● **ASSIGNMENT**
Go through the following data and transcribe exactly the stretch of lines from the one holding "Select the Enterprise" to the one holding "Task: Open the Helvetica font name dropdown", both included.
####################
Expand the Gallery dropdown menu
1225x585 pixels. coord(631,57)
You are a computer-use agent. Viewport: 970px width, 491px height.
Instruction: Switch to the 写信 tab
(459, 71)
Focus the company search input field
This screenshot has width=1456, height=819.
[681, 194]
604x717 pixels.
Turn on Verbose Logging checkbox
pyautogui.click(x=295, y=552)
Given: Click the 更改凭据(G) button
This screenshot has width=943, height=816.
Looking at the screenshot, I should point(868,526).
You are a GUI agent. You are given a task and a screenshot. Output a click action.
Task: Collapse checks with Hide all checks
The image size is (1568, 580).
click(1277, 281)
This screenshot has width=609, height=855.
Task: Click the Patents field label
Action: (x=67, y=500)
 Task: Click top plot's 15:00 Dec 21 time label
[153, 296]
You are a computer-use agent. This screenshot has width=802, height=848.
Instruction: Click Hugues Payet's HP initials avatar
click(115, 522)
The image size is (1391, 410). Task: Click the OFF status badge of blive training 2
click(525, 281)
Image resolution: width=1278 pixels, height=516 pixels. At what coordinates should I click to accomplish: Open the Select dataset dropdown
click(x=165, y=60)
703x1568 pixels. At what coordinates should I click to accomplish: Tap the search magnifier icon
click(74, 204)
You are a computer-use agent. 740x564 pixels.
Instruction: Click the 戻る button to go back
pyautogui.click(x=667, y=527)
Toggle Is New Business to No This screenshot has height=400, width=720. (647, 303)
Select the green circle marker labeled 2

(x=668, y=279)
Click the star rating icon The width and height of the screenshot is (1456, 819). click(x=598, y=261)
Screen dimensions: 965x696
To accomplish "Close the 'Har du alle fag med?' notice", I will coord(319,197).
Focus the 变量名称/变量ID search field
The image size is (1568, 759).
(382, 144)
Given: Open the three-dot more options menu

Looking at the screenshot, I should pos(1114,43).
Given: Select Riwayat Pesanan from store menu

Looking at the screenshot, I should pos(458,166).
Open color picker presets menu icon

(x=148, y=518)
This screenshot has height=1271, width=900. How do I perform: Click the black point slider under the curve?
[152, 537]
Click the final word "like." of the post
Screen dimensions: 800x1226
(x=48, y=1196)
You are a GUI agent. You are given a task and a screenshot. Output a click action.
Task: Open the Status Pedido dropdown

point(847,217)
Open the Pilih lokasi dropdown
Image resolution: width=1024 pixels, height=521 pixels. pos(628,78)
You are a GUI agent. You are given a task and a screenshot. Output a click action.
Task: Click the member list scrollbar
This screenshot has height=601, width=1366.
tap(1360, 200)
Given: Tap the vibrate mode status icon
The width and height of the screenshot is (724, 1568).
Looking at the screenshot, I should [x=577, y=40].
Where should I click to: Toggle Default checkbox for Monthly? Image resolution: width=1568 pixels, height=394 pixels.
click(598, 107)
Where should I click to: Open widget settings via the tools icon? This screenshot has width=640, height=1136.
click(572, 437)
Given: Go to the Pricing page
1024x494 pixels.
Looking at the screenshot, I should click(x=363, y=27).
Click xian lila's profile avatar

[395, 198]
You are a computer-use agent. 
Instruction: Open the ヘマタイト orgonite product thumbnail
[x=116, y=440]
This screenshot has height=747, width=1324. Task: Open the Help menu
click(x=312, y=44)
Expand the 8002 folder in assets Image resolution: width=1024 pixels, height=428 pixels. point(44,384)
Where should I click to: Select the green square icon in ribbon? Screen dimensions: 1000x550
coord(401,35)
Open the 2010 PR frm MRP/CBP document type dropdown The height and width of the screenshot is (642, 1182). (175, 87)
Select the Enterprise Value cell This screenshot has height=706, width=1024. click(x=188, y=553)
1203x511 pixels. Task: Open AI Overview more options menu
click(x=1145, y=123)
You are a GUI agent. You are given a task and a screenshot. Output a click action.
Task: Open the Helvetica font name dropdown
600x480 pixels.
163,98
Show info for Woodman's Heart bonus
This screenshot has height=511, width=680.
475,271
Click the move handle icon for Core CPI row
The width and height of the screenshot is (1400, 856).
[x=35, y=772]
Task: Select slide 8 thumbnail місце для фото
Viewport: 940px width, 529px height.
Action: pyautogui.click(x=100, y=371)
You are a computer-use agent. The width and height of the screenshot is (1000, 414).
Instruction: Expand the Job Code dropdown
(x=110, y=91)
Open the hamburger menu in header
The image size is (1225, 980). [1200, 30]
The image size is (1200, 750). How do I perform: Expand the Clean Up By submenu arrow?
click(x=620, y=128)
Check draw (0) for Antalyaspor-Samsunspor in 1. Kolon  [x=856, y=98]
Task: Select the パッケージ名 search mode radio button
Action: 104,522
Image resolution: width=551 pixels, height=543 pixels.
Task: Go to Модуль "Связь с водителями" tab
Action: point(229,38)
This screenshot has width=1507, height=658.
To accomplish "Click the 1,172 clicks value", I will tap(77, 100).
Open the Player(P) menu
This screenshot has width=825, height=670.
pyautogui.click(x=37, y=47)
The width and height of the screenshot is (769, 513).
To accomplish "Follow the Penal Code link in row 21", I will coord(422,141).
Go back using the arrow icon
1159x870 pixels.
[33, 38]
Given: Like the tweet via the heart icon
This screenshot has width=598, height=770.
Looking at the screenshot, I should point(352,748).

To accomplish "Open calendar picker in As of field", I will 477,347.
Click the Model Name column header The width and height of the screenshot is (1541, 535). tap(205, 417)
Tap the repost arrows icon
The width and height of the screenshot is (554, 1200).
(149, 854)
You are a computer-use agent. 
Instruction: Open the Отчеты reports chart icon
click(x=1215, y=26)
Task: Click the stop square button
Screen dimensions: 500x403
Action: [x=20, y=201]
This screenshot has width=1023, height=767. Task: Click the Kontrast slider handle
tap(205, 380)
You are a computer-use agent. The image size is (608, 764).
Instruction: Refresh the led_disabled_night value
####################
● **YOUR SOLUTION**
Select the Enterprise Value cell This screenshot has height=706, width=1024. click(x=188, y=553)
1203x511 pixels. Task: Open AI Overview more options menu
click(x=1145, y=123)
You are a GUI agent. You are given a task and a screenshot. Output a click action.
Task: Open the Helvetica font name dropdown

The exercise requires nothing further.